A great book and a meh book, one with a heavy figuring a saint and funny/insanely funny people, and the other with a variety of sinners and sads.
Where’d You Go, Bernadette: A Novel, by Maria Semple, is gorgeous. It is layered and lively, told uniquely through the email correspondence, handwritten notes, and recorded conversations of its adult characters, and narration from its fifteen-year-old heroine, Bee. It was intelligent and interesting on architectural, technological, and emotional levels, and it reminded me of what I like best about writers like L’Engle and Dean. That is, the effortless flow of science and solid literature in the narrative. I like reading a book that makes me want to go read up on something real. Bernadette does that.
I read this in a few hours, and actually got excited when I turned on my Kindle after my bath, last night, and saw I was only 62% through. I still had a lot more to go! I had been afraid I was close to the end. Now I’m sorry it is over, so I”ll have to go read it again.
Five out of Five stars
Beautiful Ruins, by Jess Walter, seems like it should work. Like Bernadette, it is told in bits and pieces, through the perspectives of different characters. There is action, there is adventure, there is travel, there is romance, and there is Richard Burton standing on a ship on the coast of Italy. But it doesn’t work, mainly because there are no likable characters.
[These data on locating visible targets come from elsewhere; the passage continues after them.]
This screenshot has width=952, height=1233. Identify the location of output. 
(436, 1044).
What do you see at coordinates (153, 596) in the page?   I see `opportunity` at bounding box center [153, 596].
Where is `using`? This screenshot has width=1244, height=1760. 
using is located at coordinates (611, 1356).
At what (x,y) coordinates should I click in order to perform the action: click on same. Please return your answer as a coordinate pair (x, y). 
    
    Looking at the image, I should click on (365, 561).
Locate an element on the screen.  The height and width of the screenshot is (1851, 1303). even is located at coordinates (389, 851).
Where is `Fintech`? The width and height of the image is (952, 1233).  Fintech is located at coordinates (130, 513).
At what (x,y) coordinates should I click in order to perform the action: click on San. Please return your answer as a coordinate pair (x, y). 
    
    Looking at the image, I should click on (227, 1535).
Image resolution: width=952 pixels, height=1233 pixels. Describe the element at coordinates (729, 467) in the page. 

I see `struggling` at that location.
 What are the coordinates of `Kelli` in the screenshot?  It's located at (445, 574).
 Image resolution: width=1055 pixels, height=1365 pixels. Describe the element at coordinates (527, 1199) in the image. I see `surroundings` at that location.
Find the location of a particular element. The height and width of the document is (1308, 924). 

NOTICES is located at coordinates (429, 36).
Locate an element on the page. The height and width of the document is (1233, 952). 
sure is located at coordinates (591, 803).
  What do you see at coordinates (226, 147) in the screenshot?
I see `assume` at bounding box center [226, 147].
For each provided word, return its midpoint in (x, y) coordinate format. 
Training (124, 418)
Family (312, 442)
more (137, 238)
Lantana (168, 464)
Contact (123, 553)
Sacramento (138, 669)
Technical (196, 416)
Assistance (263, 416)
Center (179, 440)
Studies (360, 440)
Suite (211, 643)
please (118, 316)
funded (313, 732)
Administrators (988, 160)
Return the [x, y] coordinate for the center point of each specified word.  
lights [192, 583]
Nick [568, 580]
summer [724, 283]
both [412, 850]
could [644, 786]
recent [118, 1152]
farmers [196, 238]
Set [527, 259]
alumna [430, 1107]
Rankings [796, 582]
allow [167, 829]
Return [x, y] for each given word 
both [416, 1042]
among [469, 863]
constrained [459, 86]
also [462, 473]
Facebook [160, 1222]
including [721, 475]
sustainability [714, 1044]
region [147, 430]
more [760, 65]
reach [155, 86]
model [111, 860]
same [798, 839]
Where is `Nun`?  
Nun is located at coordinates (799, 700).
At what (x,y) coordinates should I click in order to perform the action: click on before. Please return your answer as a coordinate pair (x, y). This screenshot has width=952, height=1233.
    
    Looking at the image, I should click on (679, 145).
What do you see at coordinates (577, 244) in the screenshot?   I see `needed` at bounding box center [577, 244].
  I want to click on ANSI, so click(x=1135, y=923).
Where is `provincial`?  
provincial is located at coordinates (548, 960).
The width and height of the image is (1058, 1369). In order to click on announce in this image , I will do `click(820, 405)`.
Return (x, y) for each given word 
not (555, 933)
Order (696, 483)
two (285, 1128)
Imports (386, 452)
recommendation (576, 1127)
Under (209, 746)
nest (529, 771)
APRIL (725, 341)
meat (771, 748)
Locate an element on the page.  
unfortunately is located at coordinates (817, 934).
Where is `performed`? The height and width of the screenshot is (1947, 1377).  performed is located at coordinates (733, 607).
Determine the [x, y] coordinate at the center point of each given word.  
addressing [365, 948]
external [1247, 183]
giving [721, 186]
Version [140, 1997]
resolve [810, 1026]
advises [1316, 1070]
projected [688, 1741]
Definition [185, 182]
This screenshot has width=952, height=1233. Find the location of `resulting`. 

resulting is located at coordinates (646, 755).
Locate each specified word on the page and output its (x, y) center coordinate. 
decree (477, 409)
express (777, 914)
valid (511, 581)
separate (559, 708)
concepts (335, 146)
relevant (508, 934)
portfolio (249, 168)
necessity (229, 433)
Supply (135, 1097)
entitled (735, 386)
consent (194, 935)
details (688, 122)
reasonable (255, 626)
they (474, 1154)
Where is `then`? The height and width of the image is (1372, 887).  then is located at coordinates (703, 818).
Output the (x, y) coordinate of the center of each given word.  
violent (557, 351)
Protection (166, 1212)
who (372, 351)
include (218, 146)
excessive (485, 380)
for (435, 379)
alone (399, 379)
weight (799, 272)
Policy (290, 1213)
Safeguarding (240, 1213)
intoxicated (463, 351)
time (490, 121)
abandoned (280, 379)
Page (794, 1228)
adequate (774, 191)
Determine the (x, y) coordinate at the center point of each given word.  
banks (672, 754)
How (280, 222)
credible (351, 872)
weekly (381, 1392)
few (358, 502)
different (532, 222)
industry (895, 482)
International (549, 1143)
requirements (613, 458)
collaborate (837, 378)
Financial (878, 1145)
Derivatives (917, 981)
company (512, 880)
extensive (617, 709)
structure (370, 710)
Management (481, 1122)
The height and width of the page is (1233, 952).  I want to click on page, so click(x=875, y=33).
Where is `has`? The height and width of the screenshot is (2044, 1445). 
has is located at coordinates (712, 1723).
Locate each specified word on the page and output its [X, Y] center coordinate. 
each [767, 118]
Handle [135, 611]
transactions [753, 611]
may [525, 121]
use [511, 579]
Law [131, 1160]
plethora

There are sympathetic characters, but no one to like. No one to get behind. No one to care for, so why bother? The two characters who come closest to fitting the bill disappear entirely for sections of the book. The writing is goodish. I mean, there is nothing wrong with the writing. It is perfectly good writing, but it fails to deliver on that emotional level.
It took me 2 weeks to slog through it, and even then I only skimmed bits that were stand-alone segments, having little to do with the story. I didn’t enjoy the reading at all.
Two out of Five stars*
What’s funny to me is how much Bernadette and Ruins have in common in the way of style, storytelling, diversity of cast, and use of pop culture. They couldn’t be more different, though. Bernadette is going somewhere specific with it’s patchwork, and it makes a quilt. Ruins doesn’t know what it wants to be with its hodgepodge, and it makes a mess.
*I have to say that Ruins isn’t a terrible book. It isn’t even a bad book by today’s standards. But, it is not an enjoyable book.